### TASK 1
In the provided passage, what kind of distribution does the authors' own study show?
### TASK 2
Decide whether each statement agrees with the provided passage, answering yes or no and quoting the words of the passage that decide it. (a) Many behavioral studies rely on schematic illustrations of body proportions. (b) Other studies have reproduced the Gaussian distribution found in this study. (c) Breast preference had already been investigated using highly realistic breast representations before this study.

### PROVIDED PASSAGE
Another study emphasizes that in order to find the ideal breast, all breast features must be taken into account . The distribution of preferences clearly in favor of 45:55 in the mentioned publication underlines the invalidity of alternatives edited in Photoshop, due to their appearing unnaturalness. A normal distribution is completely absent in this particular study demonstrating a lack of the methodology . Our study with anatomical accurately manipulated breasts shows a Gaussian distribution that supports the validity of the results. Other studies are not able to reproduce this feature.
In contrast to all previous studies, more breast characteristics are considered simultaneously in order to determine the ideal breast in its entirety. A 3D model that can be shifted in its naturalness, as used in this study, enables comparable and valid results to be achieved. Many behavioral studies rely on schematic illustration of body proportions [6, 7]. However, with emerging technologies such as 3D computer graphics this field of research can be substantially enhanced. Today, it is possible to render an incredibly natural looking human and modify proportions without factitious looking deformities as it could arise in Photoshop manipulated images. With the new technology of realistic human 3D rendering, it was possible to achieve a harmonious breast despite manipulation of individual parameters in our study. An investigation of breast preference based on highly realistic breast representations has not yet been carried out and represents an extraordinary novelty in this study. Highly realistic 3D render should be used not only in plastic surgery but also in the representation of the human body as a whole for studies evaluating various changed characteristics such as the waist-to-hip ratio.

### MATERIAL SHOWN
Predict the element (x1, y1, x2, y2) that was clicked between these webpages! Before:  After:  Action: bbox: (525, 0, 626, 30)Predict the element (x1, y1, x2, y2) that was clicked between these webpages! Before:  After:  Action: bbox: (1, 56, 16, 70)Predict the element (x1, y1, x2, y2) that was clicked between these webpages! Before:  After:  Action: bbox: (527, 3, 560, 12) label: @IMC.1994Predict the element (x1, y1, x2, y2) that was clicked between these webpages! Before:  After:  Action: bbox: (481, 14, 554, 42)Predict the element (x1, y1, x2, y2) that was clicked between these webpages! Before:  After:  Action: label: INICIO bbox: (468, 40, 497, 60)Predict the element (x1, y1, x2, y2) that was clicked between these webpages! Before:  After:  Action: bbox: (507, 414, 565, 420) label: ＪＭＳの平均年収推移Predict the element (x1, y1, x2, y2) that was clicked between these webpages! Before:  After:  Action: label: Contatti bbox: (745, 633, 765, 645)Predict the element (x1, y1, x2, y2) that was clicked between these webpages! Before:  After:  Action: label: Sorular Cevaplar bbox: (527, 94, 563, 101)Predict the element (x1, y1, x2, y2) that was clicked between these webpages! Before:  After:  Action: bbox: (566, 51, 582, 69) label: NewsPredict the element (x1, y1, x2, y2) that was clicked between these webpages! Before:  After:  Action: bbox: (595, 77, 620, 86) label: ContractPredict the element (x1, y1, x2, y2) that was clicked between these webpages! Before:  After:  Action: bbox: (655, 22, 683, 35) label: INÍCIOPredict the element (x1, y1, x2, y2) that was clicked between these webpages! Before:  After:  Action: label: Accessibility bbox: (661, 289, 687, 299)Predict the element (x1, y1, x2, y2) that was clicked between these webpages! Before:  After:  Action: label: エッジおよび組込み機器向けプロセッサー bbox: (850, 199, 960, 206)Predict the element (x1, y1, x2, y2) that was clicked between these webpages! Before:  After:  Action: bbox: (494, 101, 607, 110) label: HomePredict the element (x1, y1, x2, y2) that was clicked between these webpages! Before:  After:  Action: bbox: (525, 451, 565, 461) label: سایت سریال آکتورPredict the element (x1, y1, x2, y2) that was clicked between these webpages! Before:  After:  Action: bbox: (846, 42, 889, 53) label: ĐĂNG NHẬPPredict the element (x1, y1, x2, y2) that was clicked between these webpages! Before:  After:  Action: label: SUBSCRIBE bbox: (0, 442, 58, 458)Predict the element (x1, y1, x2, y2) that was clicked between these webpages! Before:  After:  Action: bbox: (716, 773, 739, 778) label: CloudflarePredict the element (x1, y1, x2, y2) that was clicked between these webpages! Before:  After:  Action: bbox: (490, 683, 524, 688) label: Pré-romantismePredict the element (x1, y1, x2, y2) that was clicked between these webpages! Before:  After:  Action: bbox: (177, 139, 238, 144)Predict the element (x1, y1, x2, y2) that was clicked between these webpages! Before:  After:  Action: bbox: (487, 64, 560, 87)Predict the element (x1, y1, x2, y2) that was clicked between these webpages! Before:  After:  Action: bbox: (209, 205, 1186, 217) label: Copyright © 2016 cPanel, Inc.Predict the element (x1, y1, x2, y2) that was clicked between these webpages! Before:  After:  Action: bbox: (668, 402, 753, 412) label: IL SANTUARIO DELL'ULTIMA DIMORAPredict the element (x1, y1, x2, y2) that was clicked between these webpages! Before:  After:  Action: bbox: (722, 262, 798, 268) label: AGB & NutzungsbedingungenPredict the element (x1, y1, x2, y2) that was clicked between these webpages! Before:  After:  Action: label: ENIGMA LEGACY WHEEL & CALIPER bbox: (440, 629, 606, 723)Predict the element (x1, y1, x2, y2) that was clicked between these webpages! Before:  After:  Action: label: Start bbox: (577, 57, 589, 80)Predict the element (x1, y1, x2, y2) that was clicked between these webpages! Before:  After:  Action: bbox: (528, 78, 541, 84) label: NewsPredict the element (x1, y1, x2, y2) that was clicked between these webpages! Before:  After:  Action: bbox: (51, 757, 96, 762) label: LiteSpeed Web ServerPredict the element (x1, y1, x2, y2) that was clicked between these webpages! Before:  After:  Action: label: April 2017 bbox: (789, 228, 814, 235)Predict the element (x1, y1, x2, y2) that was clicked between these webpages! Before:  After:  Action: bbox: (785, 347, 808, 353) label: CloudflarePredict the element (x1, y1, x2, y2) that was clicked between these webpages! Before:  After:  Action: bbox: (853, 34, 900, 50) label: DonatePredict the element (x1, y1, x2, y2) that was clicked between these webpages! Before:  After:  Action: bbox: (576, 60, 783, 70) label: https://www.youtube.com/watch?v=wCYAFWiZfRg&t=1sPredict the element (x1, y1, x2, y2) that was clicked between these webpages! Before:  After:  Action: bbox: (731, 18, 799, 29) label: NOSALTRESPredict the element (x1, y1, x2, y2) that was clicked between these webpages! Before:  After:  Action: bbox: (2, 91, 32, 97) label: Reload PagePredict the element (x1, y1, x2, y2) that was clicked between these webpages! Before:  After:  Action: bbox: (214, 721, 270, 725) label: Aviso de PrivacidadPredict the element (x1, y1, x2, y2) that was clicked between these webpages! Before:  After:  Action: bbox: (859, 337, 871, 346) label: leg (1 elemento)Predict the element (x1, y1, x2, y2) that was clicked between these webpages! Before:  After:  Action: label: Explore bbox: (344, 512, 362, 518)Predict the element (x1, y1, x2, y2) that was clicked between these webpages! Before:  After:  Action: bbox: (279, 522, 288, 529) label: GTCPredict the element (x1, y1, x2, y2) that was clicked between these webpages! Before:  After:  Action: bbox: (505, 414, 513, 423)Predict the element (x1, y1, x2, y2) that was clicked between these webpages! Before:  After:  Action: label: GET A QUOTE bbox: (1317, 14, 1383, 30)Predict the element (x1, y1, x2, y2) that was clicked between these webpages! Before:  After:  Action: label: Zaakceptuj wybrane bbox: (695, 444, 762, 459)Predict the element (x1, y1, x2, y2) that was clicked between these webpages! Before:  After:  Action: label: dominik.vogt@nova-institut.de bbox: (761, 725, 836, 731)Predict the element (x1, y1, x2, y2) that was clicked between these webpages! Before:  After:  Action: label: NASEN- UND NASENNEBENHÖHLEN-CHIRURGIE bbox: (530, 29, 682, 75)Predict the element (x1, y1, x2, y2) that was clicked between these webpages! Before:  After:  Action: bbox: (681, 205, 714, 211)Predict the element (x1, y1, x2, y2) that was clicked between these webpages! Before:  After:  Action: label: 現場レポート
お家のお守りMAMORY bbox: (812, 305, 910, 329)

### EXERCISE RESPONSE 1
A Gaussian distribution, which supports the validity of the results.

### EXERCISE RESPONSE 2
(a) Yes: "Many behavioral studies rely on schematic illustration of body proportions"
(b) No: "Other studies are not able to reproduce this feature."
(c) No: "An investigation of breast preference based on highly realistic breast representations has not yet been carried out"